Finalement, entre la volonté populaire et les oukazes européens, le parlement helvétique a voté un texte qui garantit la libre circulation tout en imposant aux entreprises quelques règles nouvelles et peu contraignantes sur l'emploi des étrangers. 


Comme au Royaume-Uni avec le Brexit, le vote du référendum avait été un choc en Suisse et le monde économique avait été très déçu par ce vote voulu par le parti nationaliste-libéral suisse, l'UDC, premier parti du pays. Commentant cette votation au Parlement européen, Daniel Cohn-Bendit avait prédit que les Suisses «reviendront à genoux parce qu’ils ont besoin de l'Europe» et que leur richesse dépend de l’UE, précisant que «60% des exportations suisses vont dans l’UE». 
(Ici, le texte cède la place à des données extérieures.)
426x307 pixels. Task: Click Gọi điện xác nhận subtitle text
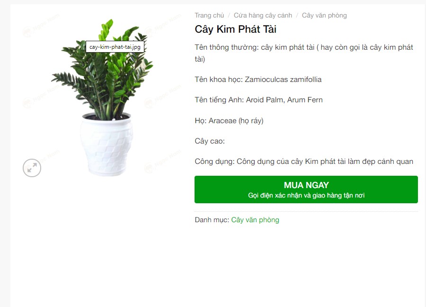(306, 195)
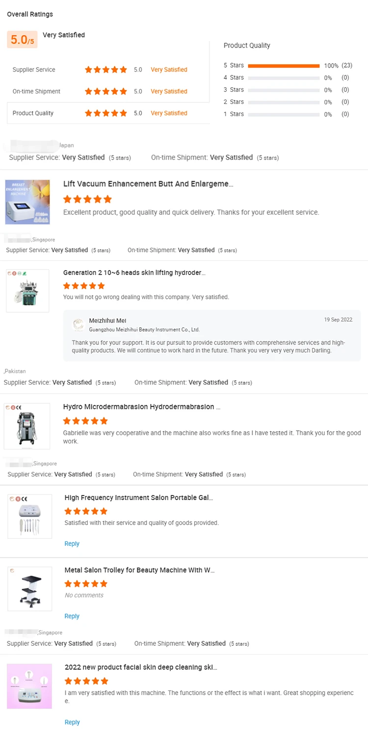View the Hydro Microdermabrasion machine thumbnail

27,426
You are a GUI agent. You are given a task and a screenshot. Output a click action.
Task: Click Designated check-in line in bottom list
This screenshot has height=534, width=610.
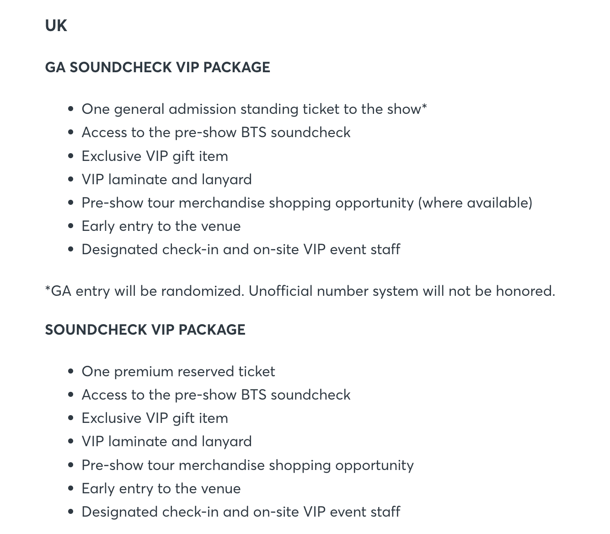coord(241,512)
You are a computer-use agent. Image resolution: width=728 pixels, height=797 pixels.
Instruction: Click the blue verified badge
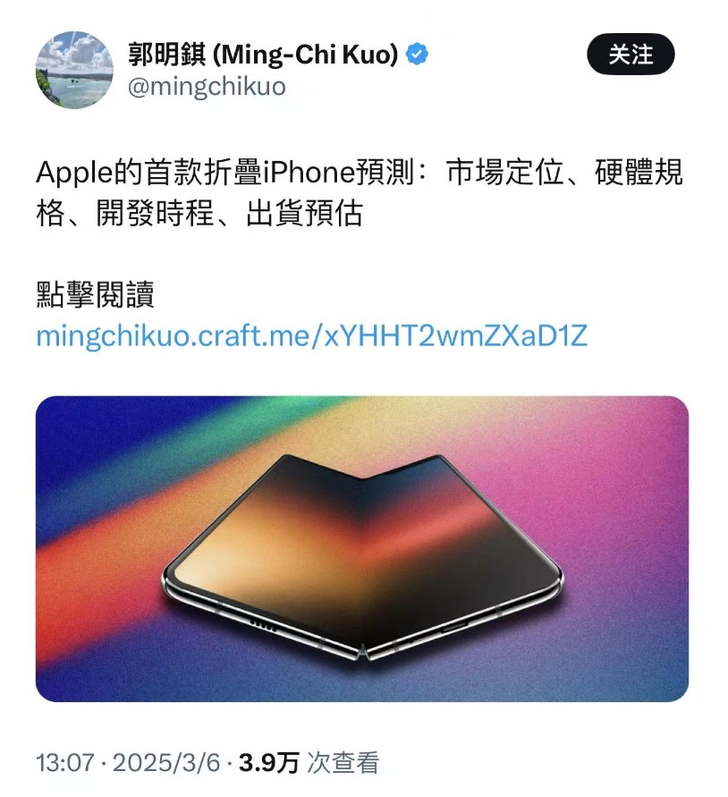tap(417, 55)
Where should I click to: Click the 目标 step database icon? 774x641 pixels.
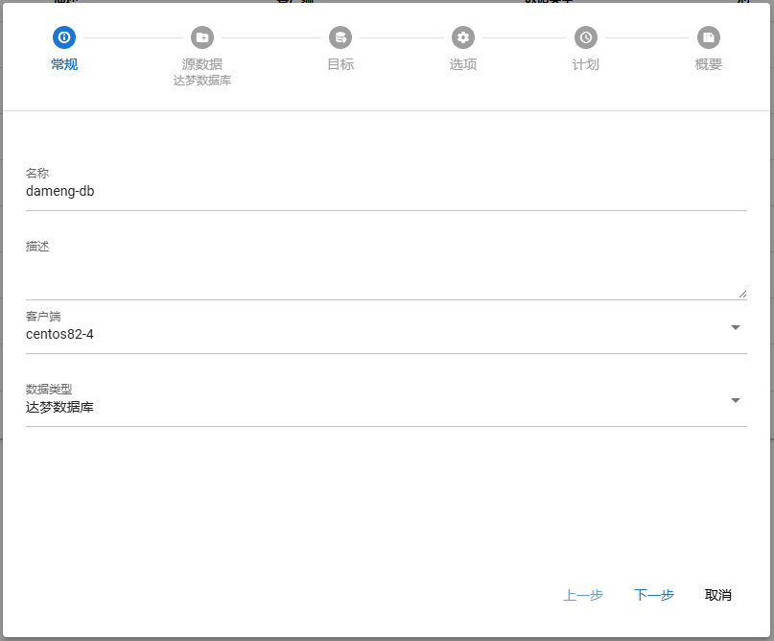[x=340, y=37]
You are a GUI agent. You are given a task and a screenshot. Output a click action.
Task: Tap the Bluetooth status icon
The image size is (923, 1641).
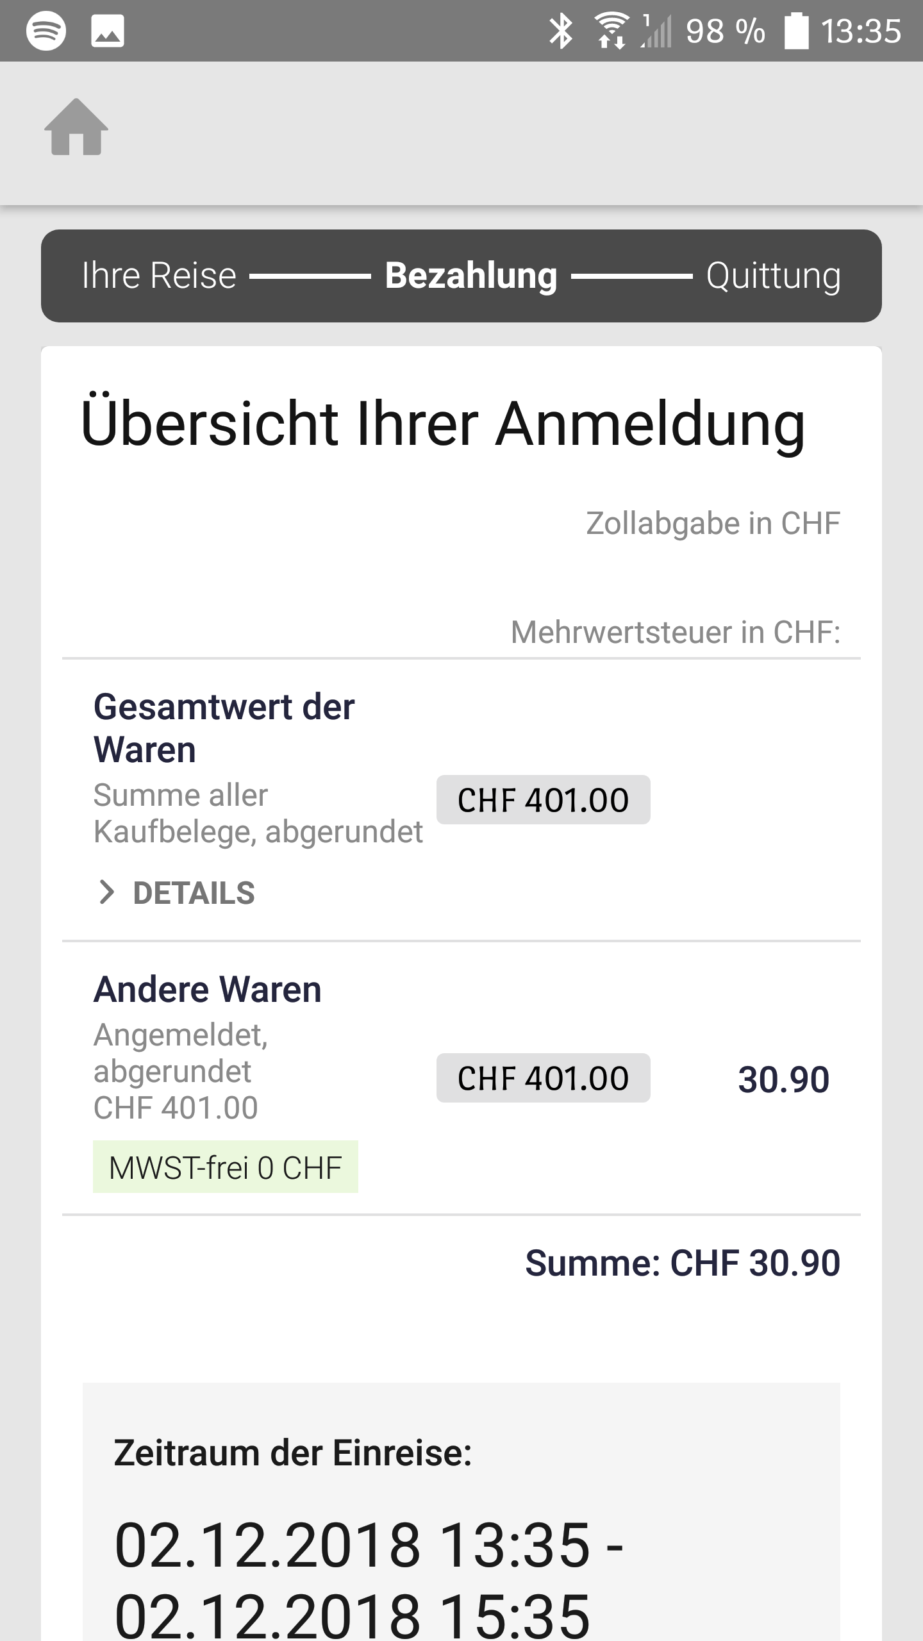pos(561,31)
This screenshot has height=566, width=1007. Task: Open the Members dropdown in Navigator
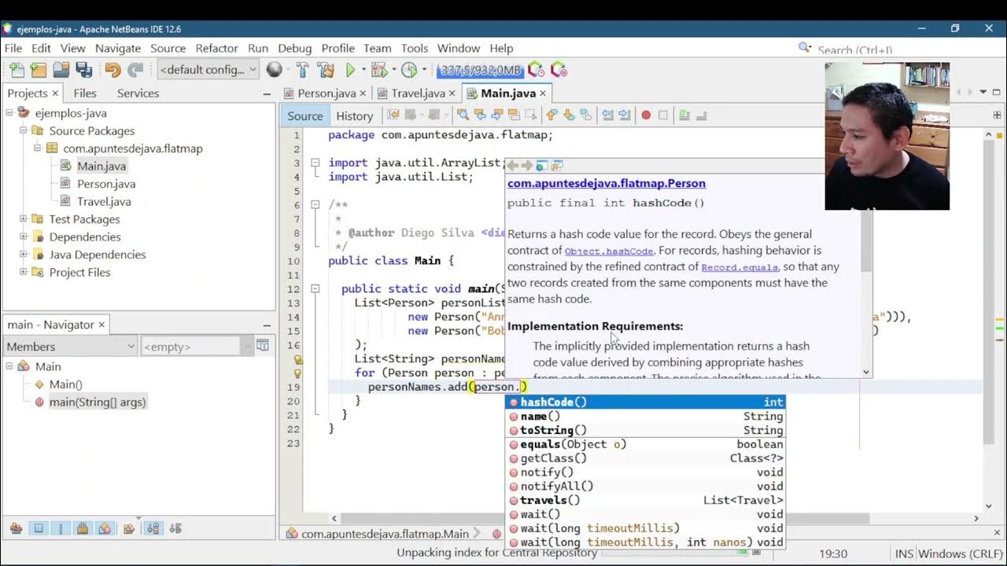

Brexit: Londres attend des negociations «dures»
A genou ou pas, les Suisses ont finalement accepté les règles européennes entraînant quelques faibles protestations de l'UDC suisse qui a parlé de «violation crasse de la Constitution suisse» et de «capitulation devant l’Union européenne»... sans toutefois déposer un référendum de recours. Il n'en reste pas moins que la Suisse n'a pas réglé définitivement ses rapports avec l'UE.
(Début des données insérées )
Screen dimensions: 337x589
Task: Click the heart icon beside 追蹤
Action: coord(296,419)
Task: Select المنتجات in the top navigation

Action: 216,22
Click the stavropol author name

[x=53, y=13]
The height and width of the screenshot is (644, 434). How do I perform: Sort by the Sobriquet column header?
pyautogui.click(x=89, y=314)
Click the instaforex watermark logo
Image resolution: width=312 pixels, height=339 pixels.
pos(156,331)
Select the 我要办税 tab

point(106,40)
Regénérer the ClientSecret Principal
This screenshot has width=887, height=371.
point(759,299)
Pendant ce temps, à Londres, le débat continue après le Brexit. «Hard brexiters» et «low brexiters» s’opposent sur les négociations à mener avec Bruxelles tandis que l’opposition au Brexit semble gonfler dans l’opinion selon les sondages… mais ceux-là étant totalement discrédités…

La tension est symbolisée par la démission du représentant permanent britannique à Bruxelles Ivan Rogers qui dénonce les «arguments mal fondés et la pensée confuse» de Londres. Le diplomate semble critiquer «le complexe de supériorité» de Londres qui juge mal «la remarquable unité dont font preuve les Vingt-sept pour rejeter – pour l’heure  les tentatives de négociations séparées lancées par Mme May», note Le Monde.

Le ministre des Finances britannique, Phipip Hamond, s'attend d'ailleurs à des négociations «dures» et «compliquées» avec l'Europe. Ce ne sont pas les Suisses qui vont dire le contredire.